Ryan Smillie

Personal information
- Date of birth: 30 May 1992 (age 32)
- Place of birth: Bellshill, Scotland
- Position(s): Striker

Team information
- Current team: Petershill

Youth career
- 0000–2010: Queen of the South

Senior career*
- Years: Team / Apps / (Gls)
- 2010–2011: Queen of the South / 13 / (0)
- 2012–2013: Kilbirnie Ladeside
- 2013–: Petershill

= Ryan Smillie =

Scottish footballer

Ryan Smillie (born 30 May 1992) is a Scottish professional footballer who plays as a striker for Petershill in the Scottish Junior Football Association, West Region. He has previously played in the Scottish Football League First Division for Queen of the South.

== Club career ==
Smillie came through the youth system at Queen of the South. He was promoted from the under-19s to the first team in August 2010 after agreeing a full-time contract with the club. His current contract, which expires at the end of May 2012, is supported by an apprenticeship scheme.

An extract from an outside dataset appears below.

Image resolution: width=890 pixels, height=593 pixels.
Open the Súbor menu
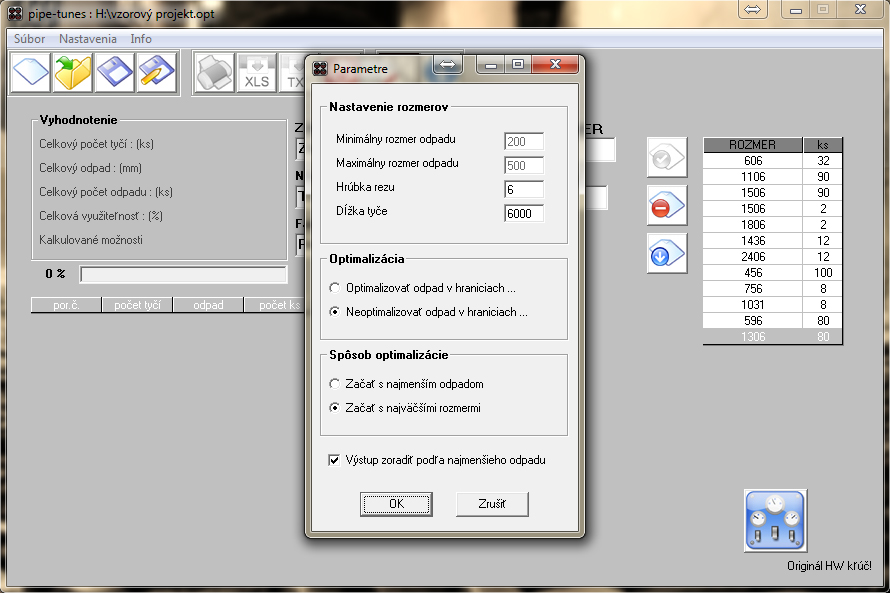29,39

He was first included in the matchday squad in the 2010–11 season, in a September 2010 league match away to Stirling Albion. On that occasion he was an unused substitute. He made his first league appearance towards the end of the season, as a second-half substitute in a 1–0 win away to Raith Rovers in April 2011. He went on to make a further four Scottish First Division appearances for the season. He was an unused substitute in the final of the 2010–11 Scottish Challenge Cup, in which Queen of the South were defeated 2–0 by Ross County.

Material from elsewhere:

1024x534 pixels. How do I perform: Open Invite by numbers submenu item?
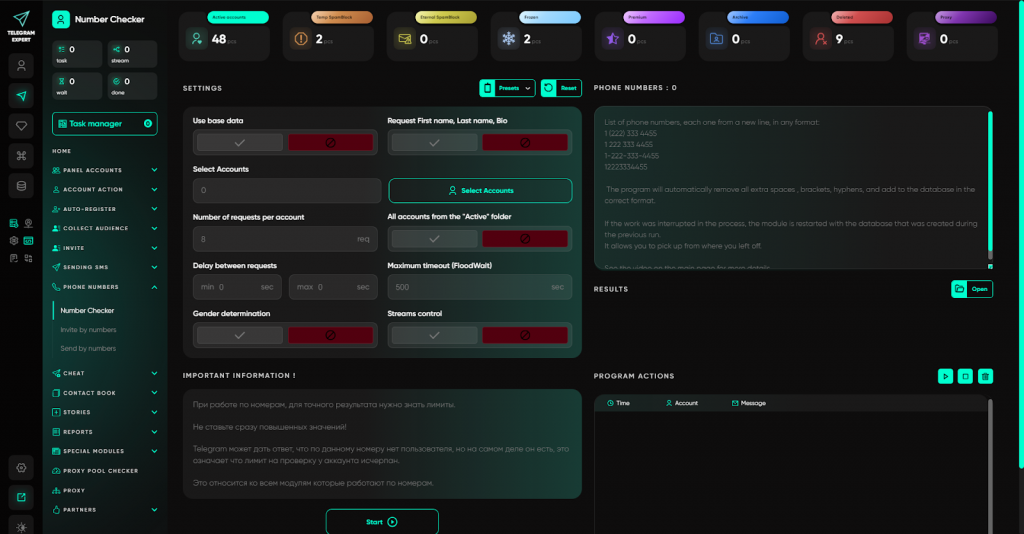click(88, 329)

Smillie continued to make a contribution to the first team in the 2011–12 season. He played in Queen of the South's first league match of the season against Livingston in a 2–2 draw and in their first 2011–12 Scottish League Cup fixture against Stranraer in a 2–1 victory.

Smillie signed for Junior side Kilbirnie Ladeside on 10 July 2012 before moving to Petershill in August 2013.